HOW TO COMPLETE THIS TASK:
Repeat every entry in the listing below, exactly.

- Opening Delimiter -

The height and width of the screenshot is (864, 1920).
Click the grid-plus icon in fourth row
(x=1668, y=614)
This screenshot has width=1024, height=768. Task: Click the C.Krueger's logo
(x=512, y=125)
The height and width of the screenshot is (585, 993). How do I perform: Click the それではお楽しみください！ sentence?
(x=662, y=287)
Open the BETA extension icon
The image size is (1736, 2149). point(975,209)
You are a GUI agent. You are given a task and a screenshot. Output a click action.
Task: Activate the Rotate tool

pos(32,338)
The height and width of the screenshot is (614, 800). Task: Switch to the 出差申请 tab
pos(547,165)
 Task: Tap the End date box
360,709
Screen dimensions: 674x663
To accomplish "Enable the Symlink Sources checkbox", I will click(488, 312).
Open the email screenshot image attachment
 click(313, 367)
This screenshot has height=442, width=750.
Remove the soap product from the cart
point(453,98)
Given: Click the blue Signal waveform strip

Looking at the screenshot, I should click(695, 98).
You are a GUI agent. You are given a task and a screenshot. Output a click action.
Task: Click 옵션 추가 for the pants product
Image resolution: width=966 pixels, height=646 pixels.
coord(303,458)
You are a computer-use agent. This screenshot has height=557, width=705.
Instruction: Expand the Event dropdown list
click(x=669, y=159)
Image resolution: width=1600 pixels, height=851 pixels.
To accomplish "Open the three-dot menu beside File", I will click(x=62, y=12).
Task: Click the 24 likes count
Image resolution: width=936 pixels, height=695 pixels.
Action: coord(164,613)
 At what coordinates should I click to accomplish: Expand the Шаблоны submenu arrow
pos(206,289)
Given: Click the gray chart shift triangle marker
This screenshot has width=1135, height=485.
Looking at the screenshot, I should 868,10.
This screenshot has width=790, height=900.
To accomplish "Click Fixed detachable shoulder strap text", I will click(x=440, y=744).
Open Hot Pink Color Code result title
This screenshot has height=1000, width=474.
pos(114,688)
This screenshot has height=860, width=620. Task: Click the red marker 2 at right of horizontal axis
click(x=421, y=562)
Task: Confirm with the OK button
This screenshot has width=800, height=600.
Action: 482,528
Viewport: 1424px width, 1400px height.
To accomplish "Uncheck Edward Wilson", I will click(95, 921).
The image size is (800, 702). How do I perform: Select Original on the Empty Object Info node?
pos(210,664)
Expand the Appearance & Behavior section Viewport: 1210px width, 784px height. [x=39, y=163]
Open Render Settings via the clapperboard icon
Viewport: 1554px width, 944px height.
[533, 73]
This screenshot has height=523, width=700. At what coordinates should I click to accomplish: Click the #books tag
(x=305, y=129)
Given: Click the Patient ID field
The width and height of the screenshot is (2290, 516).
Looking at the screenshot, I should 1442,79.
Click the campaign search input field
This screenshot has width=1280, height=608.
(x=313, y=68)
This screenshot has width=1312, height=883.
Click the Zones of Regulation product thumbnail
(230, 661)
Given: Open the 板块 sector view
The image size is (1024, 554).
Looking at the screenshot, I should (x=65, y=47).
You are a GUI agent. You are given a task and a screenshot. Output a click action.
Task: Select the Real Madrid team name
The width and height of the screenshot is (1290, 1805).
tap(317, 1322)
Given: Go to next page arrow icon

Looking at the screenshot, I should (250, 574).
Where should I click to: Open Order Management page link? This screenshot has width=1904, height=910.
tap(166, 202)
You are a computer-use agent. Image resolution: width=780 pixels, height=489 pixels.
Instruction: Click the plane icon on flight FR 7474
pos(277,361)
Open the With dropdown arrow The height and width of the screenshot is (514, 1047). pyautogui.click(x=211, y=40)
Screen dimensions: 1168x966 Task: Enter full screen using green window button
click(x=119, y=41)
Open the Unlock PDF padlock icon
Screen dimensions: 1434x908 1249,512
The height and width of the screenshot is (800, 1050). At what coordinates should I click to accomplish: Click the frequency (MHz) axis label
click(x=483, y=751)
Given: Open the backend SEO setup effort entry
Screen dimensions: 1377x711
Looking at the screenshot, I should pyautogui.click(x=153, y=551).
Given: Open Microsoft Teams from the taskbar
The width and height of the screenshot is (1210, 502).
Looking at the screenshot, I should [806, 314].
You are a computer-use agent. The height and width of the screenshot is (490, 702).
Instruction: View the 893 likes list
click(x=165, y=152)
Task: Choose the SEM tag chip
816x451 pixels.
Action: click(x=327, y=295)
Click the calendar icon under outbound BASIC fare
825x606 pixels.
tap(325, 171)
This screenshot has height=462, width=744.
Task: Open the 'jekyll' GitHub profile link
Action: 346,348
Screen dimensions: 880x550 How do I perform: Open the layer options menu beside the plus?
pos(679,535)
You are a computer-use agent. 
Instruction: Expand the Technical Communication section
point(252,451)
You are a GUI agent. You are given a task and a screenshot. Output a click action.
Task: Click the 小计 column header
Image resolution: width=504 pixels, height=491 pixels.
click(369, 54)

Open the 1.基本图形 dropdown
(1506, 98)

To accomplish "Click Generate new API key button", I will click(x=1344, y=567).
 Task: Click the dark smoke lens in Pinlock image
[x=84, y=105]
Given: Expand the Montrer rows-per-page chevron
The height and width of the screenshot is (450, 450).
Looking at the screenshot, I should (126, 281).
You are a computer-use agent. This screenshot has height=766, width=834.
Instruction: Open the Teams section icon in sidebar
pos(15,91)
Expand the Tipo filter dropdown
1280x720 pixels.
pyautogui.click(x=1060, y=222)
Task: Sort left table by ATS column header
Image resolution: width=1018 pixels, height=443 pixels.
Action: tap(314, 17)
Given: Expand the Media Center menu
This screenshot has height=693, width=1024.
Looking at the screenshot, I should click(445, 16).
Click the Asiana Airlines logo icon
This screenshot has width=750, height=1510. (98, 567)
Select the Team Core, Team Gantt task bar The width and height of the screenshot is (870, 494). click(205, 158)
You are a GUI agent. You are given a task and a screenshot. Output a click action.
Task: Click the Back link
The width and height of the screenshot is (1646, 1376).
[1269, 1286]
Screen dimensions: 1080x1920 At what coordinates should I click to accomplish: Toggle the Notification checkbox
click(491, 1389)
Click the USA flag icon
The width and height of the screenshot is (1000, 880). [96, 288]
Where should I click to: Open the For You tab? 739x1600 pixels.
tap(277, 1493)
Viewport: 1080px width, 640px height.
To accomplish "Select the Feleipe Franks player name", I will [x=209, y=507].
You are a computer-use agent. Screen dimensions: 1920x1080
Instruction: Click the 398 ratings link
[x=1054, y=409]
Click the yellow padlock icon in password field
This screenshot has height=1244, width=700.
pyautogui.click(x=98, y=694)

- Closing Delimiter -

WRITTEN RESPONSE:
The height and width of the screenshot is (864, 1920).
Click the grid-plus icon in fourth row
(x=1668, y=614)
This screenshot has width=1024, height=768. Task: Click the C.Krueger's logo
(x=512, y=125)
The height and width of the screenshot is (585, 993). How do I perform: Click the それではお楽しみください！ sentence?
(x=662, y=287)
Open the BETA extension icon
The image size is (1736, 2149). point(975,209)
You are a GUI agent. You are given a task and a screenshot. Output a click action.
Task: Activate the Rotate tool

pos(32,338)
The height and width of the screenshot is (614, 800). Task: Switch to the 出差申请 tab
pos(547,165)
 Task: Tap the End date box
360,709
Screen dimensions: 674x663
To accomplish "Enable the Symlink Sources checkbox", I will click(488, 312).
Open the email screenshot image attachment
 click(313, 367)
This screenshot has height=442, width=750.
Remove the soap product from the cart
point(453,98)
Given: Click the blue Signal waveform strip

Looking at the screenshot, I should click(695, 98).
You are a GUI agent. You are given a task and a screenshot. Output a click action.
Task: Click 옵션 추가 for the pants product
Image resolution: width=966 pixels, height=646 pixels.
coord(303,458)
You are a computer-use agent. This screenshot has height=557, width=705.
Instruction: Expand the Event dropdown list
click(x=669, y=159)
Image resolution: width=1600 pixels, height=851 pixels.
To accomplish "Open the three-dot menu beside File", I will click(x=62, y=12).
Task: Click the 24 likes count
Image resolution: width=936 pixels, height=695 pixels.
Action: coord(164,613)
 At what coordinates should I click to accomplish: Expand the Шаблоны submenu arrow
pos(206,289)
Given: Click the gray chart shift triangle marker
This screenshot has width=1135, height=485.
Looking at the screenshot, I should 868,10.
This screenshot has width=790, height=900.
To accomplish "Click Fixed detachable shoulder strap text", I will click(x=440, y=744).
Open Hot Pink Color Code result title
This screenshot has height=1000, width=474.
pos(114,688)
This screenshot has height=860, width=620. Task: Click the red marker 2 at right of horizontal axis
click(x=421, y=562)
Task: Confirm with the OK button
This screenshot has width=800, height=600.
Action: 482,528
Viewport: 1424px width, 1400px height.
To accomplish "Uncheck Edward Wilson", I will click(95, 921).
The image size is (800, 702). How do I perform: Select Original on the Empty Object Info node?
pos(210,664)
Expand the Appearance & Behavior section Viewport: 1210px width, 784px height. [x=39, y=163]
Open Render Settings via the clapperboard icon
Viewport: 1554px width, 944px height.
[533, 73]
This screenshot has height=523, width=700. At what coordinates should I click to accomplish: Click the #books tag
(x=305, y=129)
Given: Click the Patient ID field
The width and height of the screenshot is (2290, 516).
Looking at the screenshot, I should 1442,79.
Click the campaign search input field
This screenshot has width=1280, height=608.
(x=313, y=68)
This screenshot has width=1312, height=883.
Click the Zones of Regulation product thumbnail
(230, 661)
Given: Open the 板块 sector view
The image size is (1024, 554).
Looking at the screenshot, I should (x=65, y=47).
You are a GUI agent. You are given a task and a screenshot. Output a click action.
Task: Select the Real Madrid team name
The width and height of the screenshot is (1290, 1805).
tap(317, 1322)
Given: Go to next page arrow icon

Looking at the screenshot, I should (250, 574).
Where should I click to: Open Order Management page link? This screenshot has width=1904, height=910.
tap(166, 202)
You are a computer-use agent. Image resolution: width=780 pixels, height=489 pixels.
Instruction: Click the plane icon on flight FR 7474
pos(277,361)
Open the With dropdown arrow The height and width of the screenshot is (514, 1047). pyautogui.click(x=211, y=40)
Screen dimensions: 1168x966 Task: Enter full screen using green window button
click(x=119, y=41)
Open the Unlock PDF padlock icon
Screen dimensions: 1434x908 1249,512
The height and width of the screenshot is (800, 1050). At what coordinates should I click to accomplish: Click the frequency (MHz) axis label
click(x=483, y=751)
Given: Open the backend SEO setup effort entry
Screen dimensions: 1377x711
Looking at the screenshot, I should pyautogui.click(x=153, y=551).
Given: Open Microsoft Teams from the taskbar
The width and height of the screenshot is (1210, 502).
Looking at the screenshot, I should [806, 314].
You are a computer-use agent. The height and width of the screenshot is (490, 702).
Instruction: View the 893 likes list
click(x=165, y=152)
Task: Choose the SEM tag chip
816x451 pixels.
Action: click(x=327, y=295)
Click the calendar icon under outbound BASIC fare
825x606 pixels.
tap(325, 171)
This screenshot has height=462, width=744.
Task: Open the 'jekyll' GitHub profile link
Action: 346,348
Screen dimensions: 880x550 How do I perform: Open the layer options menu beside the plus?
pos(679,535)
You are a computer-use agent. 
Instruction: Expand the Technical Communication section
point(252,451)
You are a GUI agent. You are given a task and a screenshot. Output a click action.
Task: Click the 小计 column header
Image resolution: width=504 pixels, height=491 pixels.
click(369, 54)

Open the 1.基本图形 dropdown
(1506, 98)

To accomplish "Click Generate new API key button", I will click(x=1344, y=567).
 Task: Click the dark smoke lens in Pinlock image
[x=84, y=105]
Given: Expand the Montrer rows-per-page chevron
The height and width of the screenshot is (450, 450).
Looking at the screenshot, I should (126, 281).
You are a computer-use agent. This screenshot has height=766, width=834.
Instruction: Open the Teams section icon in sidebar
pos(15,91)
Expand the Tipo filter dropdown
1280x720 pixels.
pyautogui.click(x=1060, y=222)
Task: Sort left table by ATS column header
Image resolution: width=1018 pixels, height=443 pixels.
Action: tap(314, 17)
Given: Expand the Media Center menu
This screenshot has height=693, width=1024.
Looking at the screenshot, I should click(445, 16).
Click the Asiana Airlines logo icon
This screenshot has width=750, height=1510. (98, 567)
Select the Team Core, Team Gantt task bar The width and height of the screenshot is (870, 494). click(205, 158)
You are a GUI agent. You are given a task and a screenshot. Output a click action.
Task: Click the Back link
The width and height of the screenshot is (1646, 1376).
[1269, 1286]
Screen dimensions: 1080x1920 At what coordinates should I click to accomplish: Toggle the Notification checkbox
click(491, 1389)
Click the USA flag icon
The width and height of the screenshot is (1000, 880). [96, 288]
Where should I click to: Open the For You tab? 739x1600 pixels.
tap(277, 1493)
Viewport: 1080px width, 640px height.
To accomplish "Select the Feleipe Franks player name", I will [x=209, y=507].
You are a computer-use agent. Screen dimensions: 1920x1080
Instruction: Click the 398 ratings link
[x=1054, y=409]
Click the yellow padlock icon in password field
This screenshot has height=1244, width=700.
pyautogui.click(x=98, y=694)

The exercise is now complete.